Eur J Hosp Pharm. 2021 Mar;28(2):71-75. doi: 10.1136/ejhpharm-2019-001863. Epub 2019 Jun 11.
OBJECTIVES: Approximately 10% of the general population are reported to have a penicillin allergy, but more than 90% of these patients are able to tolerate penicillins after formal assessment. Patients with penicillin allergy labels have poorer health outcomes and incorrect labels impact negatively on healthcare systems. Identifying patients with incorrect penicillin allergy labels (those who can safely take penicillin) has the potential to benefit patients and healthcare systems. This study explores barriers and enablers towards identifying and removing incorrect penicillin allergy labels in inpatients ('delabelling').
METHODS: Two focus groups were completed with a total of 17 doctors, nurses and pharmacists at a 750-bed district general hospital in England.
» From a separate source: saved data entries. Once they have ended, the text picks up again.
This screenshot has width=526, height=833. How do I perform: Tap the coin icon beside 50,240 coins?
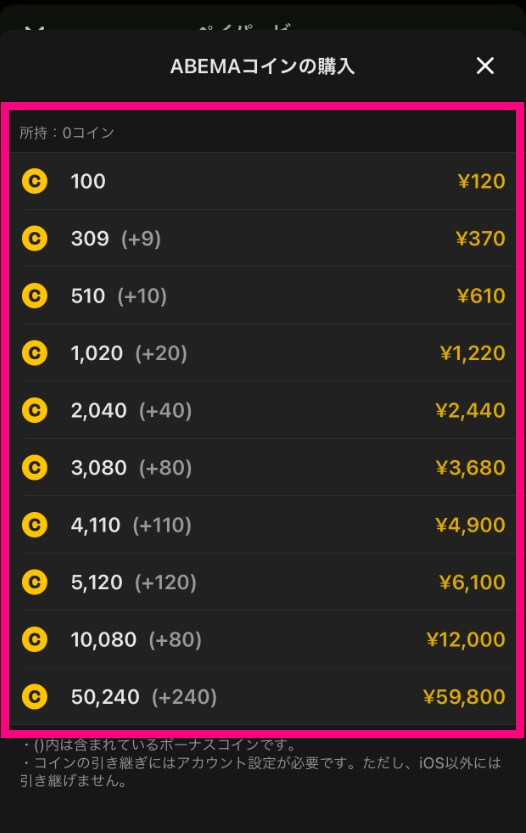pos(35,697)
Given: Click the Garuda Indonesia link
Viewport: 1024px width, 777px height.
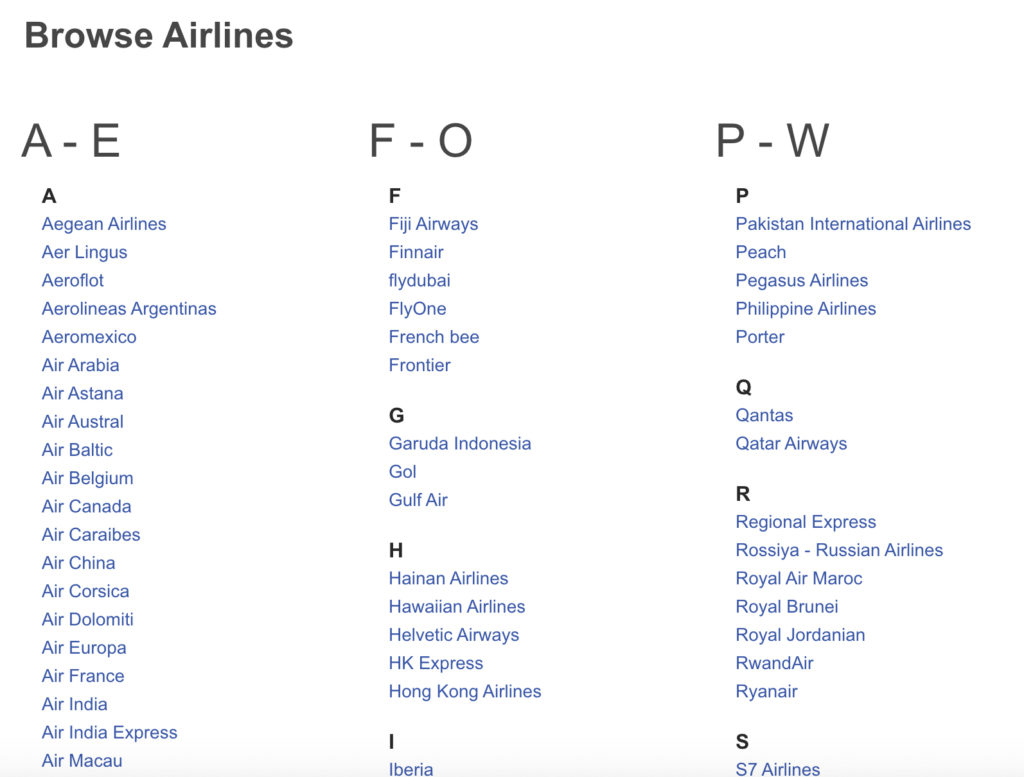Looking at the screenshot, I should pyautogui.click(x=460, y=443).
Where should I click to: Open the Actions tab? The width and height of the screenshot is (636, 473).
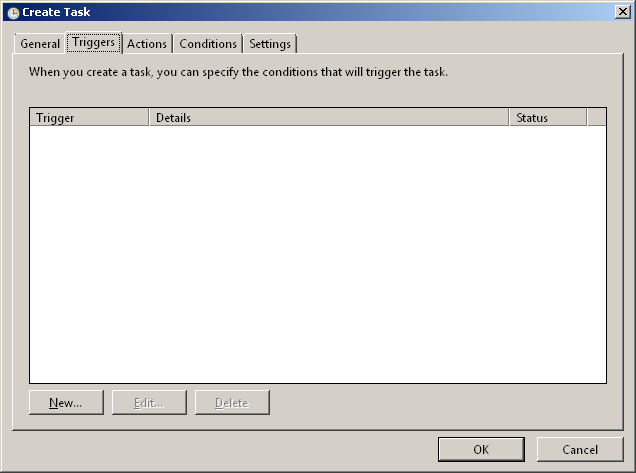(146, 44)
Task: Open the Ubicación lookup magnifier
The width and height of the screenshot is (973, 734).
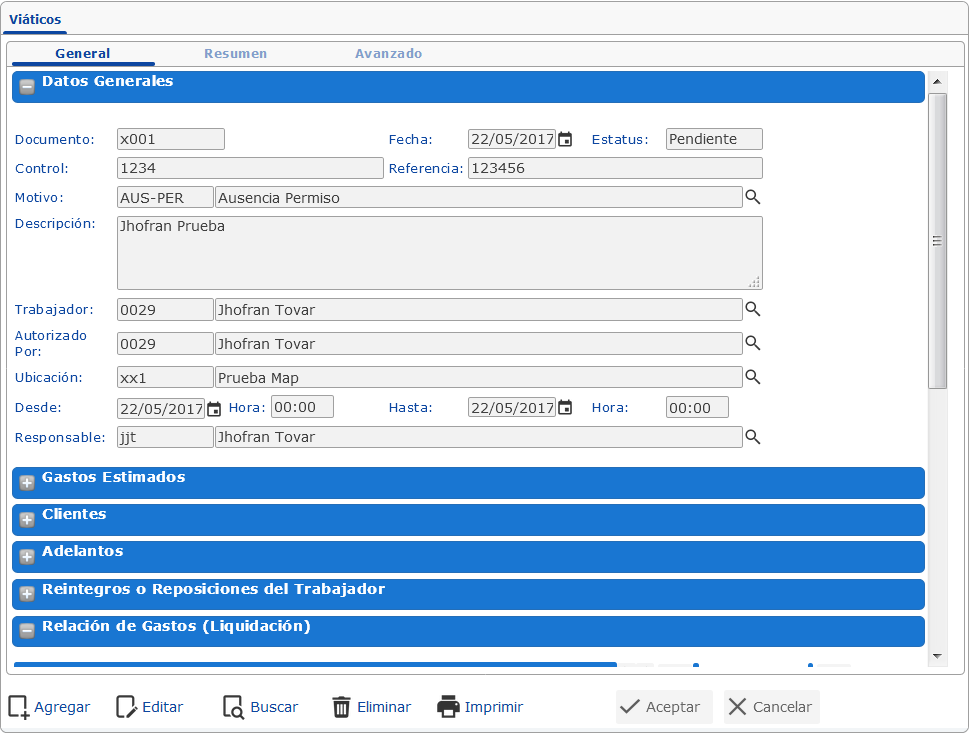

RESULTS: Thematic analysis identified four main themes: managing penicillin allergic patients, environmental barriers, education for patients and staff and a future delabelling process. Staff reported that identifying and delabelling incorrect penicillin allergy records was a complex task and not a priority during the acute presentation. Participants felt confident removing erroneous allergy records if the patient was able to describe the reaction. Balancing time to confirm and delabel with competing duties was felt to be a challenge. Revisiting the discussion with the patient when time was less pressured was offered as a solution to the problem. The lack of provision to translate uncertainty about allergy status in the electronic health record was mentioned as a barrier to accurate documentation of allergy history. Ensuring all patient records were amended to reflect the new allergy status was identified as a challenge. A delabelling process involving nurses, doctors and pharmacist was discussed.
CONCLUSIONS: Delabelling patients with erroneous penicillin allergy labels was recognised as a complex problem. A patient pathway involving nurses, doctors and pharmacist is likely to be the optimal method to safely delabel patients.